Gedankensplitter

Ist das anstrengend!

Mögt ihr es, euch anzustrengen? Liegt es euch, euch so richtig zu verausgaben, sei es im Beruf oder in der Freizeit? Ich sage es gerade heraus: mir nicht. Glaubt mir, es hat eine Weile gedauert, mir das einzugestehen und es heute auch auszusprechen.

Dabei will ich nicht alle Formen der Anstrengung in einen Topf werfen – es handelt sich vor allem um die körperliche. Lange habe ich versucht, meine Grenzen zu überschreiten. Einfach, um mitzuhalten und mich nicht selbst auszugrenzen.
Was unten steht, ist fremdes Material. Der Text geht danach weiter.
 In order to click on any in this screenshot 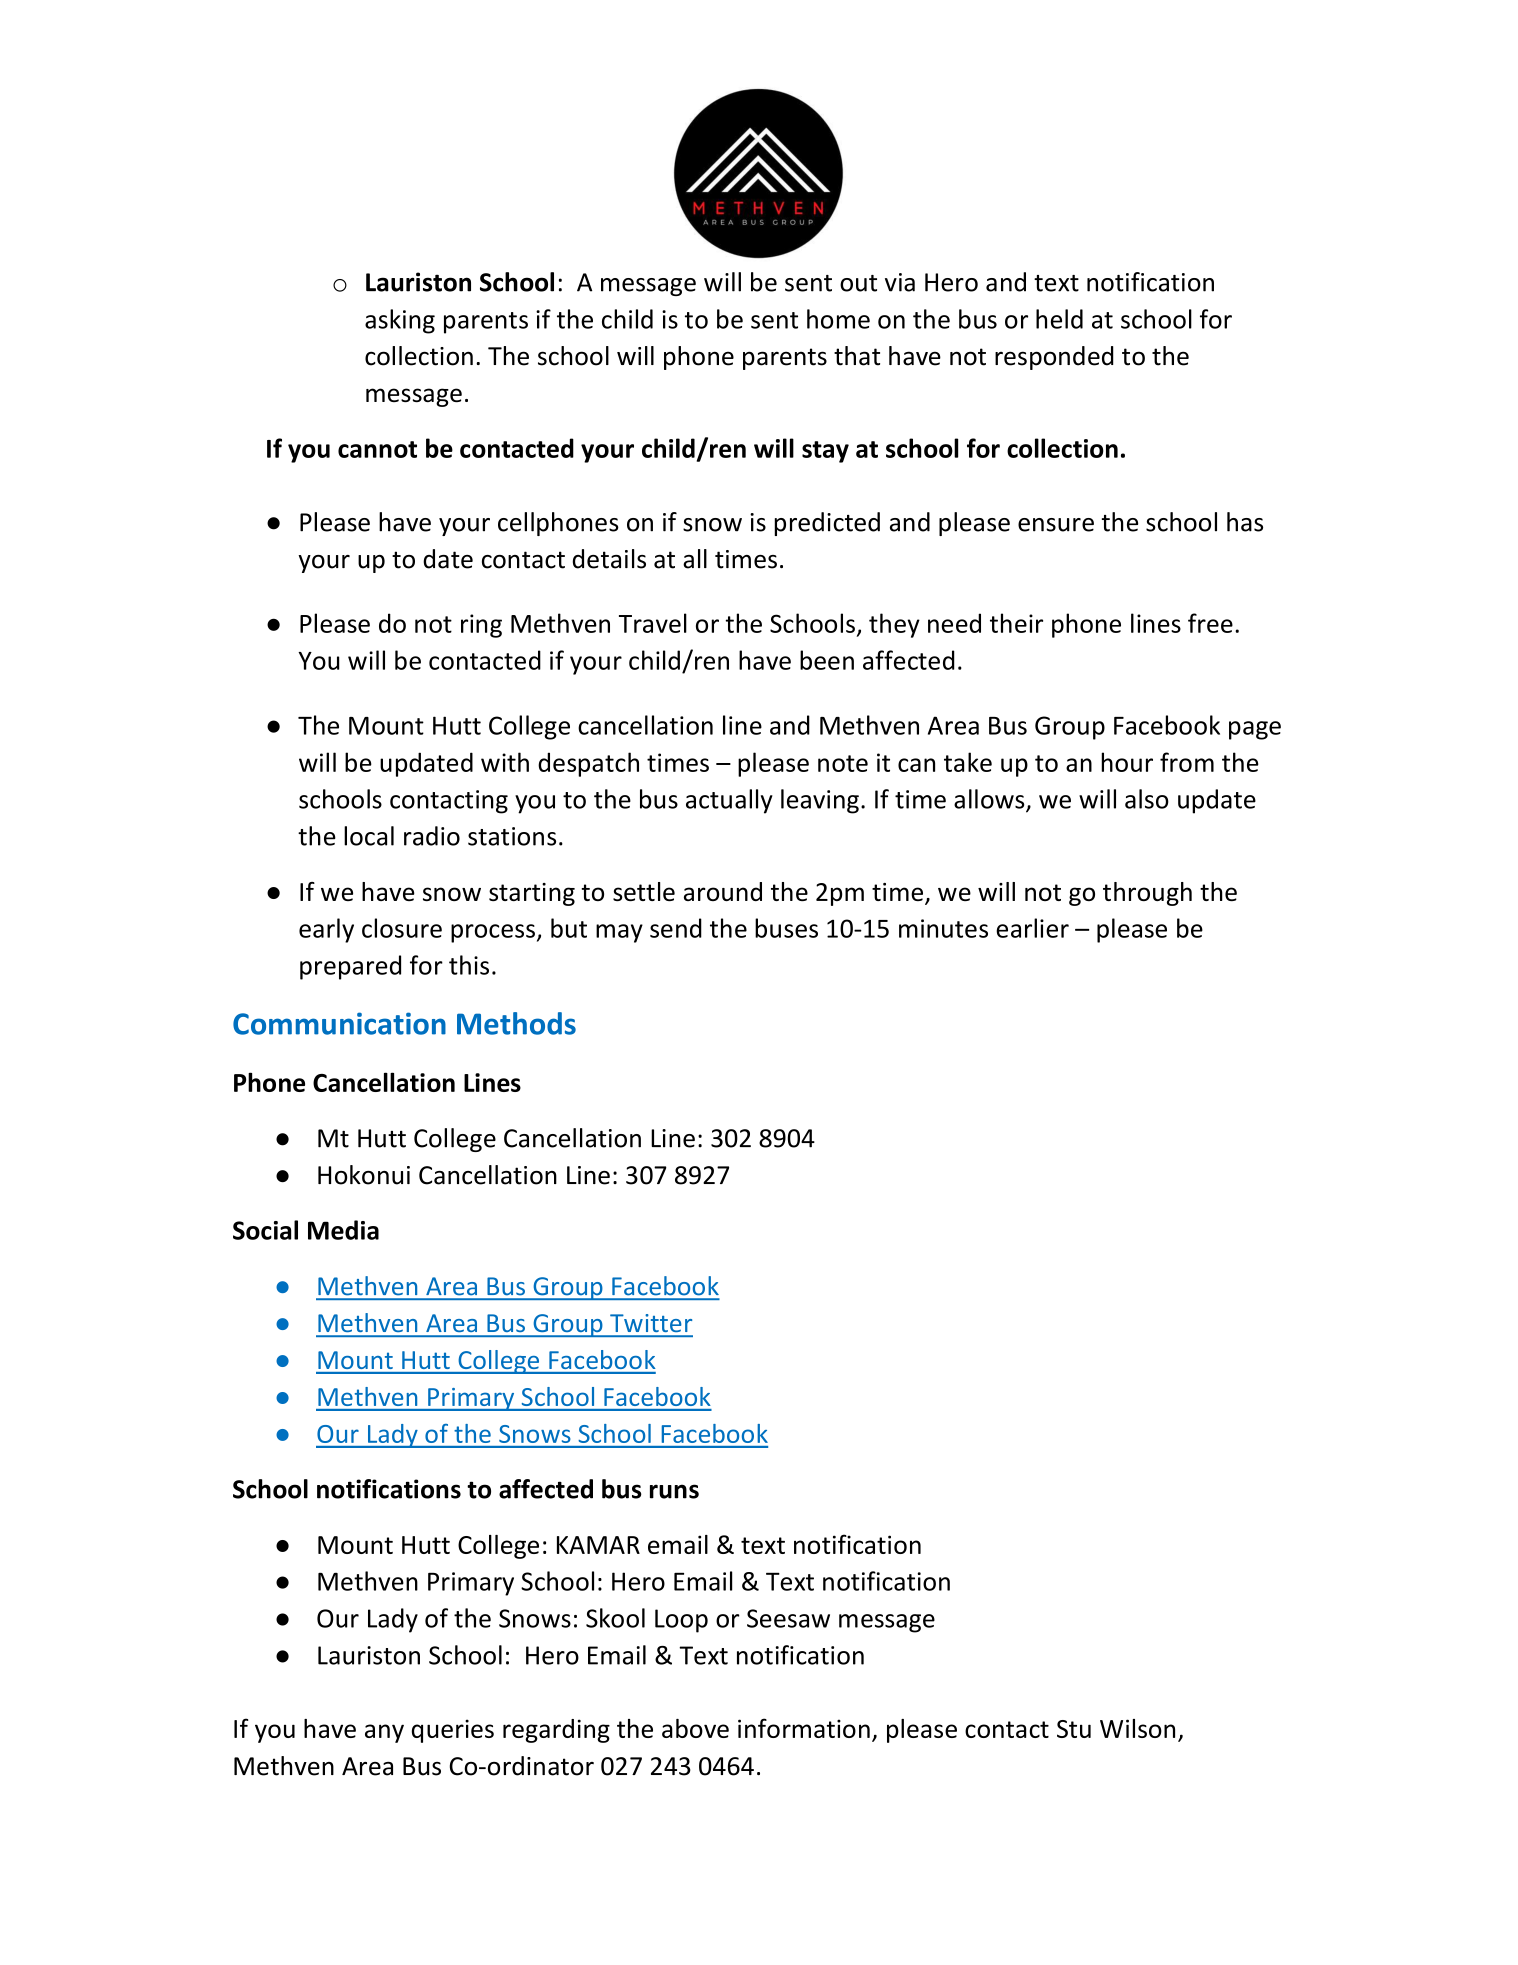, I will do `click(384, 1733)`.
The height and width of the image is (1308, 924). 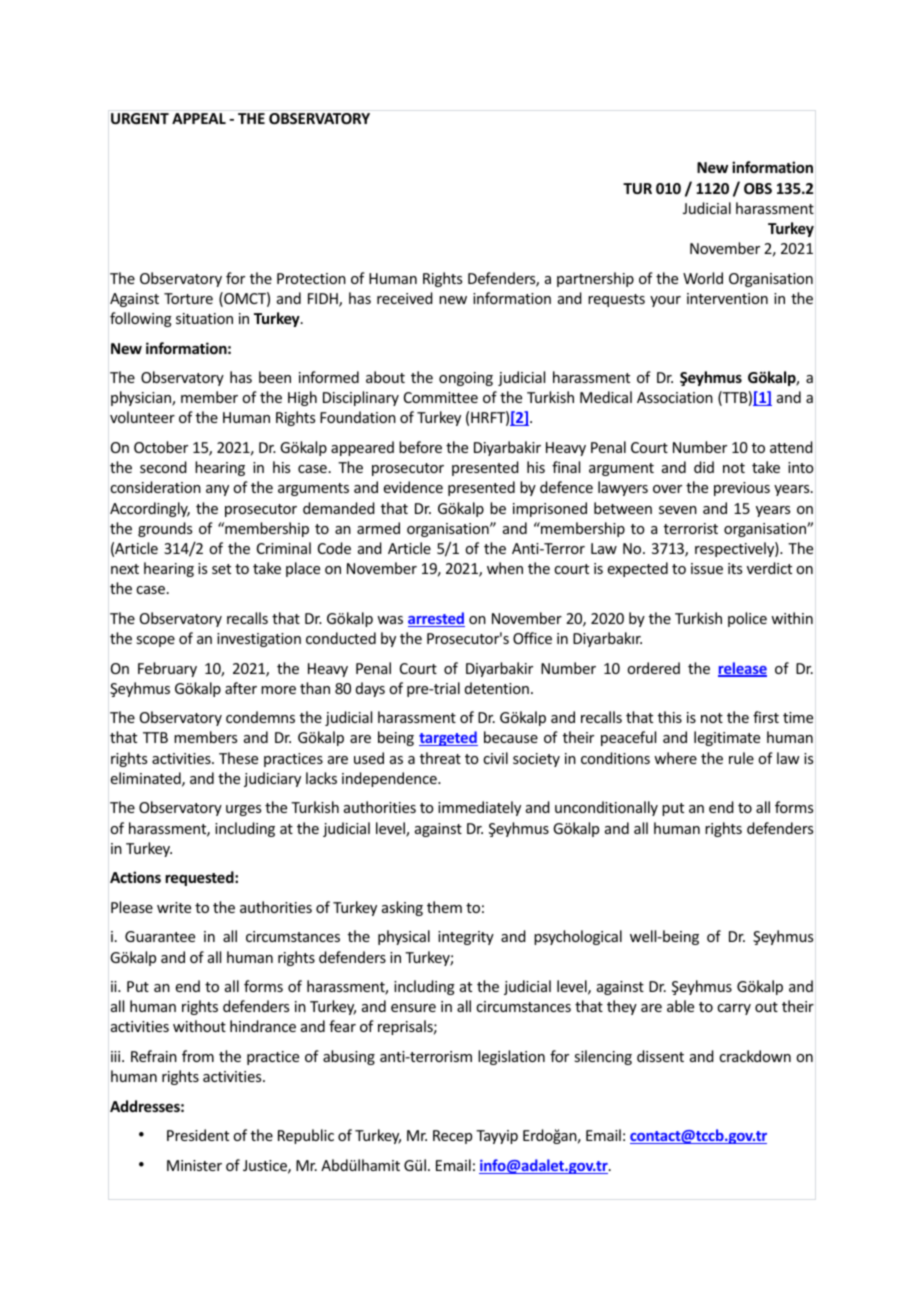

Das sollte sich jedoch nicht bewähren – und nicht nur einmal musste ich mit Schmerzen dafür büßen. Ich musste büßen, gegen mein Naturell gearbeitet zu haben, nur um meine Bereitschaft zu demonstrieren.
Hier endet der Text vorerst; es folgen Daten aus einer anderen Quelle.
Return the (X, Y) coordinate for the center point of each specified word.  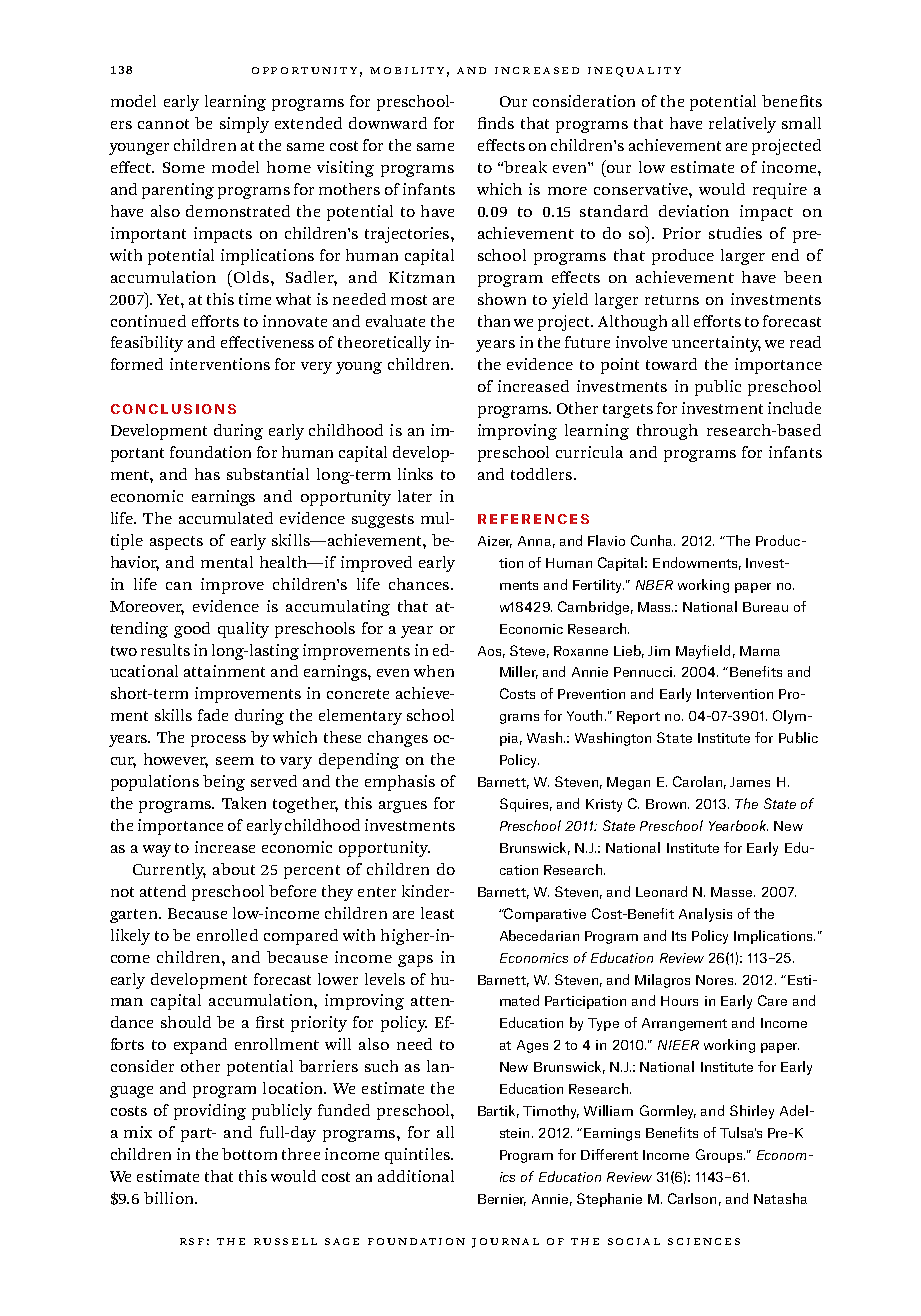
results (165, 650)
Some (184, 167)
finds (496, 123)
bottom (249, 1154)
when (434, 671)
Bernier (502, 1200)
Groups (720, 1156)
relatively (742, 125)
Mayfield (703, 652)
Schon als Kind konnte ich nicht nachvollziehen, was andere am Sportunterricht fanden. Wenn es grob und laut zuging, wenn man sich mit ganzem Körpereinsatz ins Gefecht werfen musste und Leistung im Mittelpunkt stand, ging in mir alles auf Abwehr. Wenn dann noch Bälle mit im Spiel waren, war ich draußen.
Ästhetische Gymnastik, die an Ballett oder Yoga erinnerte, oder auf einem Pferd zu reiten und mich der Natur nahe zu fühlen, wenn ich die Muskeln des Tieres unter mir spüren konnte – an so etwas fand ich Gefallen. Die Tiere streichle ich heute lieber, aber Gymnastik in jeder Form mache ich noch immer voller Freude an der Bewegung.
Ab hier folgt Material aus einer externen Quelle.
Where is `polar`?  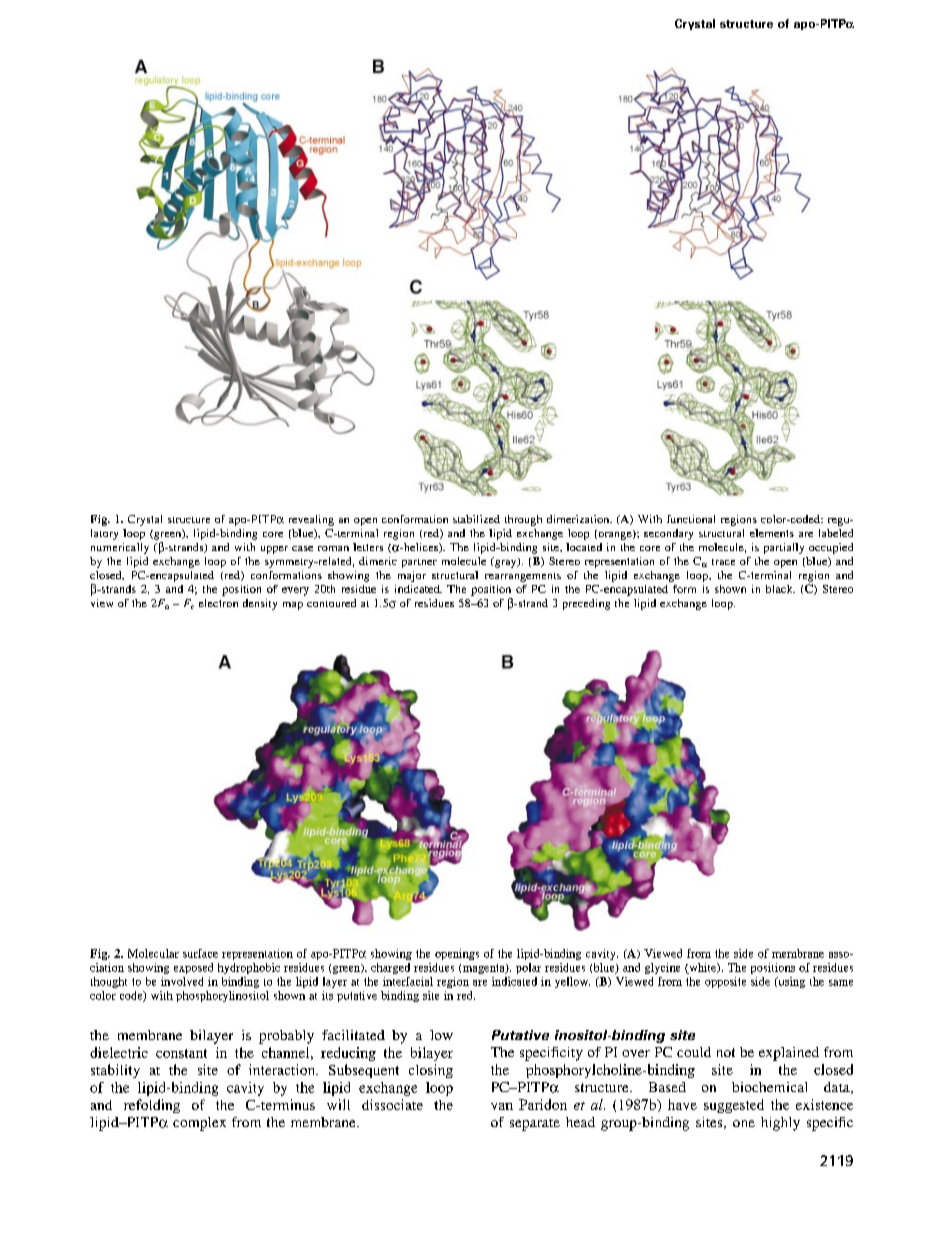
polar is located at coordinates (528, 968).
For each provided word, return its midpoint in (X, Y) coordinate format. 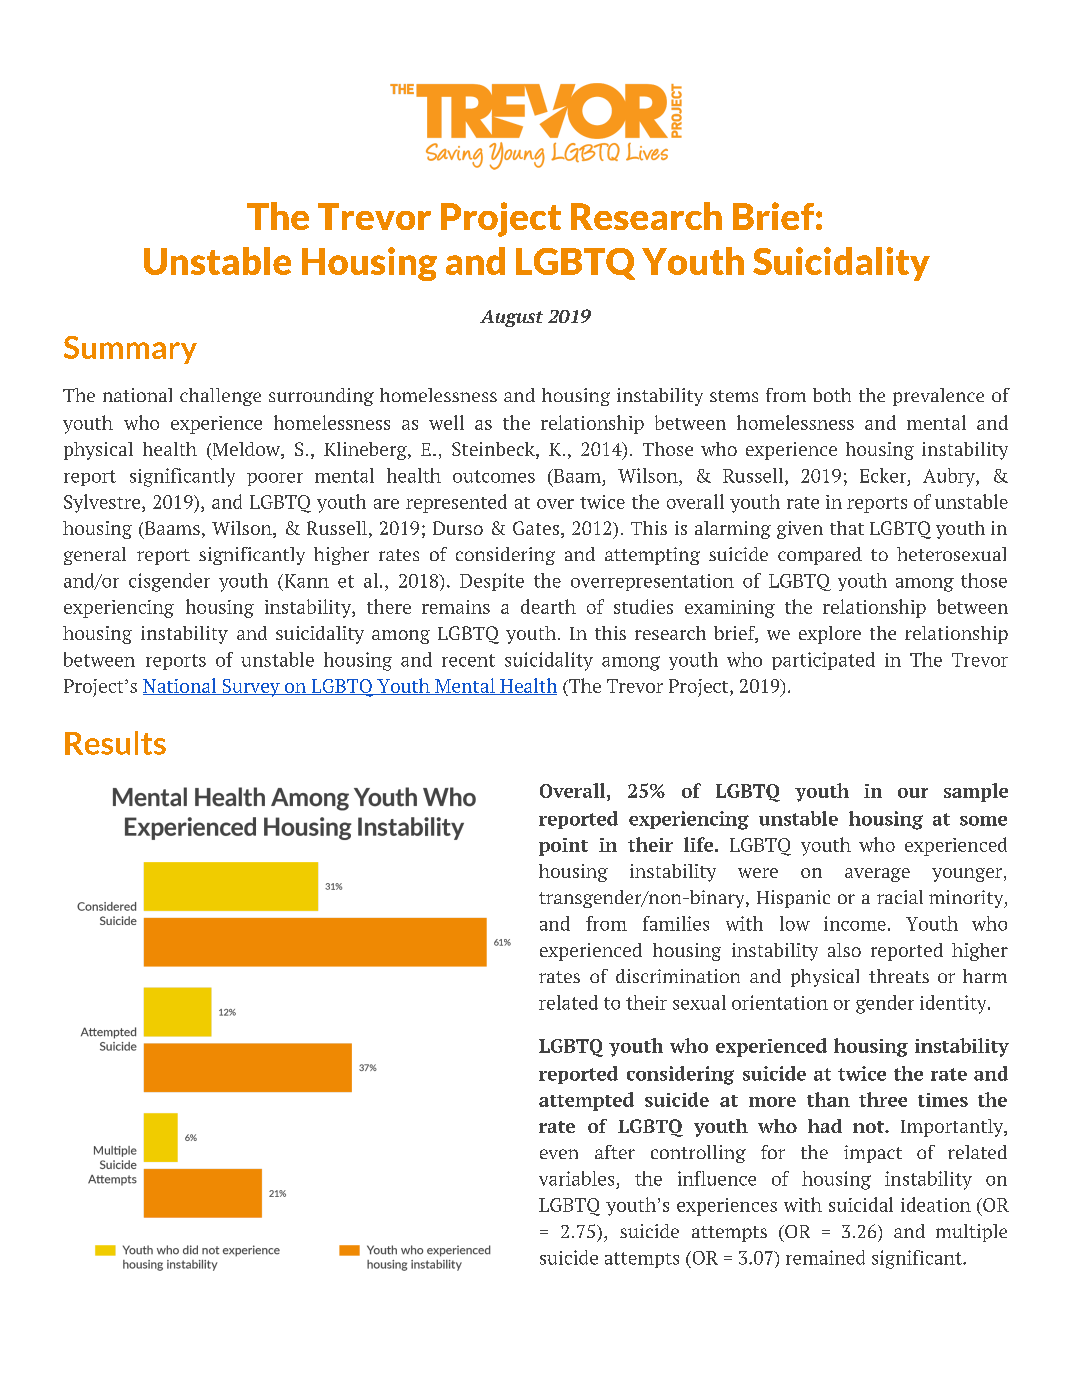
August (511, 318)
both (832, 395)
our (913, 793)
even (559, 1154)
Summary (130, 350)
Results (115, 743)
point (563, 847)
Als ich älter wurde, kam schließlich die Zeit, in der nahestehende Menschen ihre eigenen Häuser oder Wohnungen bezogen. Ich hoffte bei jeder Ortsveränderung in meinem Umfeld, dass man mich nicht fragen würde, ob ich Kisten schleppen helfe, im schlimmsten Fall noch über Altbautreppen. Renovierungsarbeiten, Kellerentrümpelungen oder Gartenarbeiten sind nichts, womit man mich in freudig vorauseilender Hilfsbereitschaft hinter dem Ofen hervorlockt.
Ich mag Spaziergänge, aber keine Gewaltmärsche. Wasser finde ich toll, aber nicht, um vom Dreimeterbrett zu springen oder meinen eigenen Rekord in Sachen Dauerschwimmen einzustellen.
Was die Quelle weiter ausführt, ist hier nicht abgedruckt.